Ketika dalam pengasingan di Gowa, Arung Palakka sangat disenangi Karaeng Patingalloang karena berkepribadian yang kuat, cerdas, gagah dan simpatik. Karena itulah dia diangkat menjadi pembawa puang bagi Karaeng Pattingaloang (Hamid, 1992). Dalam lingkungan istana, Arung Palakka bebas bergaul dengan pemuda-pemuda bangsawan Gowa, termasuk Sultan Hasanuddin. Ia sendiri dalam lingkungan istana dikenal dengan nama Daeng Serang, nama yang diberikan oleh Karaeng Pattingaloang.

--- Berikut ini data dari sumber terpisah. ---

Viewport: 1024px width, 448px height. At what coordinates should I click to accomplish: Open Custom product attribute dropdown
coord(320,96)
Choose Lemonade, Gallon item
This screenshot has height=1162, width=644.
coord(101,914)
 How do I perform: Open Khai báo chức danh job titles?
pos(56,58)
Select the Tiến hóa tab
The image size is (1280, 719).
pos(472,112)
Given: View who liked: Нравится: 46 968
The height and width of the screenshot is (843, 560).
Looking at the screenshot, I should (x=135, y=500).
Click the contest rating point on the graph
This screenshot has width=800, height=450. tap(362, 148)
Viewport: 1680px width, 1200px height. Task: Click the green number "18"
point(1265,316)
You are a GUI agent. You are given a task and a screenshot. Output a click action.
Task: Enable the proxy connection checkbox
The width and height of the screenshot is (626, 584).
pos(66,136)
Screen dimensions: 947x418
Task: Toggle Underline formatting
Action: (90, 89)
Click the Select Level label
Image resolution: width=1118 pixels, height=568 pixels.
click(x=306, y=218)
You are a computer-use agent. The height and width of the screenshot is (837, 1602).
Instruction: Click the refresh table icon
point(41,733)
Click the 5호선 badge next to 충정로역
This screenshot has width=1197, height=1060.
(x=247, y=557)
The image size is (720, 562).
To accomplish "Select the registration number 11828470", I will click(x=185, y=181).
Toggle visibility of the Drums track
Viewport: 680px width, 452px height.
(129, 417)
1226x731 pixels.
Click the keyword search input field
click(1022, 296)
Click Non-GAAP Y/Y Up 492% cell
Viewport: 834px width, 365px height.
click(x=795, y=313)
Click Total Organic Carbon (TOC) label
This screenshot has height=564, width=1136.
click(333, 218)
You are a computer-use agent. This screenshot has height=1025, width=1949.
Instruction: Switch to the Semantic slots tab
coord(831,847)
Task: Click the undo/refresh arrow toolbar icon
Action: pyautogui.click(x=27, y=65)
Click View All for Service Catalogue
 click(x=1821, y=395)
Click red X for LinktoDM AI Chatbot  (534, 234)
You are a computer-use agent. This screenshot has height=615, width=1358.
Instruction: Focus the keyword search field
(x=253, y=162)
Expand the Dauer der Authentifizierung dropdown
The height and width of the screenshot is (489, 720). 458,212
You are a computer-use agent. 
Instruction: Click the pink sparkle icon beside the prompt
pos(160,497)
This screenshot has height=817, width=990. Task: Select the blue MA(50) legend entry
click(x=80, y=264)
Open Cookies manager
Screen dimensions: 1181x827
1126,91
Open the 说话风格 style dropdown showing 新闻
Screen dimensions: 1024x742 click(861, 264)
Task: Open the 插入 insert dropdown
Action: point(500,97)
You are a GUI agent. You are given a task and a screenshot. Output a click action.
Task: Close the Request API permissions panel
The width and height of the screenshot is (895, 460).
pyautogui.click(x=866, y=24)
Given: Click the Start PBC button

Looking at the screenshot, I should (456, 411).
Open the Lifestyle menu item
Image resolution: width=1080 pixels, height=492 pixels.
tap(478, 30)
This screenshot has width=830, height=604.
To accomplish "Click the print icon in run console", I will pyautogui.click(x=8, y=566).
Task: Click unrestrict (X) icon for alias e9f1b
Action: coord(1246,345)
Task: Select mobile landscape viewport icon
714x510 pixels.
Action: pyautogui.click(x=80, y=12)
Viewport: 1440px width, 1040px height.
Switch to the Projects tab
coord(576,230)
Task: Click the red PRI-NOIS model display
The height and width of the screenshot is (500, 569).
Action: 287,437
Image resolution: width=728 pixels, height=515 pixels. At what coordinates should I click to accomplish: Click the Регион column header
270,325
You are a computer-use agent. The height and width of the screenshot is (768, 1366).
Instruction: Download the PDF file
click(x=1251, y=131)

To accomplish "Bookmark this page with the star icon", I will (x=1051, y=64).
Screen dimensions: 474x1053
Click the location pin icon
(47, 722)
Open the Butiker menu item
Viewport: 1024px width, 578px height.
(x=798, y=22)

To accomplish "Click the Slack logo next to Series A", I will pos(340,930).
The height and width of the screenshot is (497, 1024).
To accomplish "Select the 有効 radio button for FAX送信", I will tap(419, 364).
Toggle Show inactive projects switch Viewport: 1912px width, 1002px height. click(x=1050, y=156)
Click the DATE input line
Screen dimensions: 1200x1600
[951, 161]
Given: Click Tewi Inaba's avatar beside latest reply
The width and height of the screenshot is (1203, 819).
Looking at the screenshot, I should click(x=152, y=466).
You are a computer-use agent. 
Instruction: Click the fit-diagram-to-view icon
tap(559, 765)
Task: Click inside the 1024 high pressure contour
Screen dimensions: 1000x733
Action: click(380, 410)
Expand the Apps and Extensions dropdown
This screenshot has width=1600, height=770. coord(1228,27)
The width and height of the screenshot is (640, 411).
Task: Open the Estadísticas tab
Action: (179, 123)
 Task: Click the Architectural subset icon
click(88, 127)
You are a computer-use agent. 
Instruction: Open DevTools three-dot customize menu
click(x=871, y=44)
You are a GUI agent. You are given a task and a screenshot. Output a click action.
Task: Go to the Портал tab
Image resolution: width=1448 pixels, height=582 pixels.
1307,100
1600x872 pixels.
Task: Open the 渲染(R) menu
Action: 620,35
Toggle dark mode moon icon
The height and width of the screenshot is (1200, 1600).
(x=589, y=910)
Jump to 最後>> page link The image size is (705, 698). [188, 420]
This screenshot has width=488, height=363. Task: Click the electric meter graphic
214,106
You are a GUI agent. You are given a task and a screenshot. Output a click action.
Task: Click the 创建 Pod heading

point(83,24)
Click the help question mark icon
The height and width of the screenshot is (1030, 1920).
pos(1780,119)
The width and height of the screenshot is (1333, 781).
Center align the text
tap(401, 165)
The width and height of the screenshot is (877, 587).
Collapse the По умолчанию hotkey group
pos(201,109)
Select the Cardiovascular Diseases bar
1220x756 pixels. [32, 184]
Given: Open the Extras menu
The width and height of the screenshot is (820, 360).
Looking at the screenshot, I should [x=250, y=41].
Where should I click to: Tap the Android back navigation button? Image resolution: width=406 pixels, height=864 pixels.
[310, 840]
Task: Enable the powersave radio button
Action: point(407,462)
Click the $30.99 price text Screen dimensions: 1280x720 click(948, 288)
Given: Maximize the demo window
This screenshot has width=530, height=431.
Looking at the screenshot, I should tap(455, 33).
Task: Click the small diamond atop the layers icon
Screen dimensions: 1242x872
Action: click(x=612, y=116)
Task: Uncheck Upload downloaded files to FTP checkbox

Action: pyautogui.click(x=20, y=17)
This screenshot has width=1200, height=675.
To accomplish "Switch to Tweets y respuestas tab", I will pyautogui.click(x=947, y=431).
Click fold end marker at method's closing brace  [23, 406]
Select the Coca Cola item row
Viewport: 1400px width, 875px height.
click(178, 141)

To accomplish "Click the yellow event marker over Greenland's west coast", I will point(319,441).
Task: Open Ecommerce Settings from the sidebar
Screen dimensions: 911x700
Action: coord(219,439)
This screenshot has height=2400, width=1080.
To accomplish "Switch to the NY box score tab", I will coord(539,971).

Ketika Arung Palakka memasuki masa dewasa (20 tahun) mulai pula timbul kesadaran akan harkat dan martabatnya sebagai bangsawan Bugis. Disadarinya kedudukan sekeluarga pada masa itu sebagai tawanan perang, yang pada hakekatnya tidak jauh berbeda dengan kedudukan budak, karna segala tindak tanduknya tidak lepas dari kontrol dan pengawasan kerajaan Gowa sebagai tuannya.
Terlebih lagi setelah jatuhnya benteng Panakukkang ketangan VOC pada tanggal 12 Juni 1660 yang membawa pengaruh yang sangat besar dalam menentukan nasib orang Bone selanjutnya. Dalam hal ini kerajaan Gowa terpaksa merubah kebijaksanaan politiknya terhadap tawanan perangnya. Perlakuan kasar tidak hanya diperuntukkan kepada budak-budak, tetapi juga terhadap bang-sawan-bangsawan Bugis yang ditawan, termasuk La Tenritatta dan keluarganya, dipekerjakan secara paksa, sebagimana halnya dengan tawanan perang lainnya.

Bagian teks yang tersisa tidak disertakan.